Italy, more than any other country, is known for its motorscooters. In the movies, a photograph of Rome, or in a story about this sunbathed country, the motorscooter is an obvious feature in the Italian way of life. The name most often mentioned when scooters are discussed is Lambretta, and the story of this marquee is a study of the post-war industrialisation of Italy. The Lambretta, like many of its European brothers, is locked up and interwoven with a parent company that produces many other products in addition to its two-wheeled vehicles.

The story of this legendary scooter actually began in 1922, when Ferdinando Innocenti moved to Rome from his native Pescia for the purpose of building a factory. The product of this enterprising industrialist was steel tubing, and such ingenuity was involved that Innocenti's wares became renowned throughout Europe.

In 1931, Ferdinando moved to Milan, which had become the industrial centre of Italy, and a new and much larger factory was built. Mr.

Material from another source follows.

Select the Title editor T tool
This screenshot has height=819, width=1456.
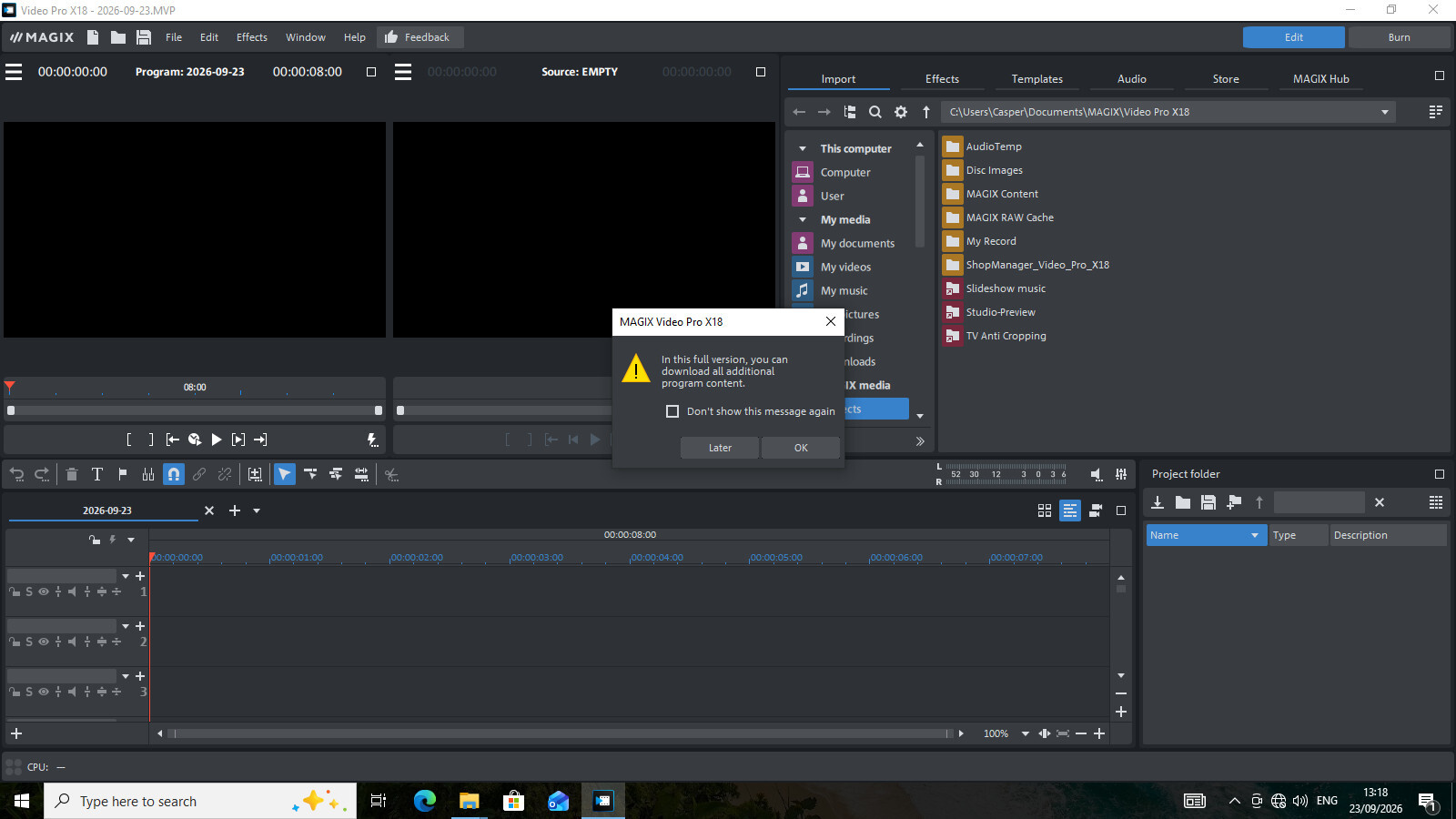[97, 474]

Innocenti developed a seamless steel tube for industry, and 6000 people were employed in this plant.

Then came World War II, and the factory was reduced to a smouldering pile of rubble. When Ferdinando viewed his war damaged homeland in 1946, he saw the roads torn up, cities levelled, and the populace left with little means of transportation. Like Mr. Piaggio, he reasoned that the answer to the transportation problem, was the motorscooter - a vehicle that would feature a low production cost, be inexpensive to operate, and would offer better weather protection than a motorcycle. The production of motorscooters began in 1947, after one year had been spent in developing and testing the prototype model. As well as the obvious Italy, Lambretta's have been made around the world, from their birth place in Italy to other countries such as Spain, India, Argentina, Brazil, Chile and more. Although some producers did market the Lambretta under differing names, such as the Serveta from Spain, the Siambretta from South America, they all share the family design that came originally from Italy.

Innocenti's demise came at a time when sales of scooters were slowing down due to small cars entering the market at affordable prices. BMC struck a deal with Innocenti for them to produce cars under license from BMC. Within this contract was a clause should Innocenti ever decided to sell, BMC had first refusal. The inevitable happened, Innocenti was sold to BMC, who quickly saw the Lambretta products as a gimmick. Long industrial strikes ensued, along with poor scooter sales eventually lead to the closure of the Innocenti factory in 1972. The factory was sold to the Indian government, and Scooters India Ltd began production using the Innocenti tooling around two years later. S.I.L stopped producing two wheeled scooters in 1998, and today survive on producing their own version of the Lambro three wheeler.